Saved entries

........

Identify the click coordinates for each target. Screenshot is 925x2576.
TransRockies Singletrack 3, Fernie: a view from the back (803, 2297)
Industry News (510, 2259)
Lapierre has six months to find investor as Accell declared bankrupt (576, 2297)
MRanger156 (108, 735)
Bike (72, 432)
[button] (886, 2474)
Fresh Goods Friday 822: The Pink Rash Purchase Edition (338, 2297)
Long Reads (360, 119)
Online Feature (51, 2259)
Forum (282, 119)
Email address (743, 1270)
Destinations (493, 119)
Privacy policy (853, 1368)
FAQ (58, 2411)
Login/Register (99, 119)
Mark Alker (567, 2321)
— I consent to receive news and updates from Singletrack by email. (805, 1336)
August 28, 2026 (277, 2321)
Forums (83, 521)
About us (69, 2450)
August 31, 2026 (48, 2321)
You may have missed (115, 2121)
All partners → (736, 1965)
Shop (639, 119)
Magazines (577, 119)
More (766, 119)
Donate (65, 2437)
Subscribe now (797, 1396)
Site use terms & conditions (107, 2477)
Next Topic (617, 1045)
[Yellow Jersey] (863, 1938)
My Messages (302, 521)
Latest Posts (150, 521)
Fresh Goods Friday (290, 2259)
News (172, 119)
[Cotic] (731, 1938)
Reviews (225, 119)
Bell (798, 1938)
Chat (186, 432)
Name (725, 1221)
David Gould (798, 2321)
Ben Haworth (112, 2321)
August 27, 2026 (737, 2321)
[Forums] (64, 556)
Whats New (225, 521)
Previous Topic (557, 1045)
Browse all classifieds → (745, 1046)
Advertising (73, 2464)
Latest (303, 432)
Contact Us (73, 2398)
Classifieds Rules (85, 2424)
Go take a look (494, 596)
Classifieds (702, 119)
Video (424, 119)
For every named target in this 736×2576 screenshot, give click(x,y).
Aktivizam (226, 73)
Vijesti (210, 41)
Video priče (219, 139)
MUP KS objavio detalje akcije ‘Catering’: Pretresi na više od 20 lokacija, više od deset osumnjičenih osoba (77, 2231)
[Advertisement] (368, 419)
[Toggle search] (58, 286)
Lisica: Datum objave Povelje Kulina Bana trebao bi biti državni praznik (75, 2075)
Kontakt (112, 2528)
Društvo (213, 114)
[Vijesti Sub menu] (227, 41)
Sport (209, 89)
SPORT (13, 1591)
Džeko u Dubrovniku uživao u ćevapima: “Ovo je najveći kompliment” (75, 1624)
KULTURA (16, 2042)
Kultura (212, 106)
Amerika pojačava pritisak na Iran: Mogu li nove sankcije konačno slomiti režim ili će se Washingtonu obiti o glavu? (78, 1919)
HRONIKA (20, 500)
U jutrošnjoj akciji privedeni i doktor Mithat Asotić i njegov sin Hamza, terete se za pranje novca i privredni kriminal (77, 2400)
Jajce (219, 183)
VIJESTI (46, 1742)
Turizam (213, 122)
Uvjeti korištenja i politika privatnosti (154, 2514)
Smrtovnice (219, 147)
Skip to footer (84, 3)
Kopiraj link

........

An exact copy of every line from the one containing "About us (69, 2450)" through the last line of the entries is required; please add nothing.

About us (69, 2450)
August 31, 2026 (48, 2321)
You may have missed (115, 2121)
All partners → (736, 1965)
Shop (639, 119)
Magazines (577, 119)
More (766, 119)
Donate (65, 2437)
Subscribe now (797, 1396)
Site use terms & conditions (107, 2477)
Next Topic (617, 1045)
[Yellow Jersey] (863, 1938)
My Messages (302, 521)
Latest Posts (150, 521)
Fresh Goods Friday (290, 2259)
News (172, 119)
[Cotic] (731, 1938)
Reviews (225, 119)
Bell (798, 1938)
Chat (186, 432)
Name (725, 1221)
David Gould (798, 2321)
Ben Haworth (112, 2321)
August 27, 2026 (737, 2321)
[Forums] (64, 556)
Whats New (225, 521)
Previous Topic (557, 1045)
Browse all classifieds → (745, 1046)
Advertising (73, 2464)
Latest (303, 432)
Contact Us (73, 2398)
Classifieds Rules (85, 2424)
Go take a look (494, 596)
Classifieds (702, 119)
Video (424, 119)
For every named target in this 736×2576 screenshot, give click(x,y).
Aktivizam (226, 73)
Vijesti (210, 41)
Video priče (219, 139)
MUP KS objavio detalje akcije ‘Catering’: Pretresi na više od 20 lokacija, više od deset osumnjičenih osoba (77, 2231)
[Advertisement] (368, 419)
[Toggle search] (58, 286)
Lisica: Datum objave Povelje Kulina Bana trebao bi biti državni praznik (75, 2075)
Kontakt (112, 2528)
Društvo (213, 114)
[Vijesti Sub menu] (227, 41)
Sport (209, 89)
SPORT (13, 1591)
Džeko u Dubrovniku uživao u ćevapima: “Ovo je najveći kompliment” (75, 1624)
KULTURA (16, 2042)
Kultura (212, 106)
Amerika pojačava pritisak na Iran: Mogu li nove sankcije konačno slomiti režim ili će se Washingtonu obiti o glavu? (78, 1919)
HRONIKA (20, 500)
U jutrošnjoj akciji privedeni i doktor Mithat Asotić i njegov sin Hamza, terete se za pranje novca i privredni kriminal (77, 2400)
Jajce (219, 183)
VIJESTI (46, 1742)
Turizam (213, 122)
Uvjeti korištenja i politika privatnosti (154, 2514)
Smrtovnice (219, 147)
Skip to footer (84, 3)
Kopiraj link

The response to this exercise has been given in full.